Disclosed is a method and system for providing a high-efficiency cruise control for motor vehicles. The method and system provide for computer -implemented cruise control with instant-to-instant velocity metering and energy consumption metering (e.g. instantaneous measurements of milliliters or fluid ounces per minute , for liquid fuel metering, or of watts or amps for electric energy metering). With the metering, the computer can collect one or more historical profiles of acceleration at different fuel consumption levels. These acceleration profiles are specific to the vehicle in which the device is installed and are filled in with information, and kept up to date, based on actual performance of the vehicle as it operates . From the acceleration profiles, one or more plans can be derived to represent best-historical-fit throttling to get from one velocity to another (e.g. 0 to 60 kmh or mph) or to maintain a steady-state velocity.

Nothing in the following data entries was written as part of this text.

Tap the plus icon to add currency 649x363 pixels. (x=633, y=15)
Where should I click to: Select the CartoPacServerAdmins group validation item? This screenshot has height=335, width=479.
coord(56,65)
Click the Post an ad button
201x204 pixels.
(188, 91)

The device allows the operator to set a target efficiency / energy consumption rate and/or upper and lower boundaries of a cruise control velocity range, based on input from a plan. Or any or all of these values also can be set automatically , based on the plan. Like a traditional cruise control, when the speed is set at some value, the vehicle can go a little faster or slower without affecting the throttle -- and in the case where the device is used, this ma...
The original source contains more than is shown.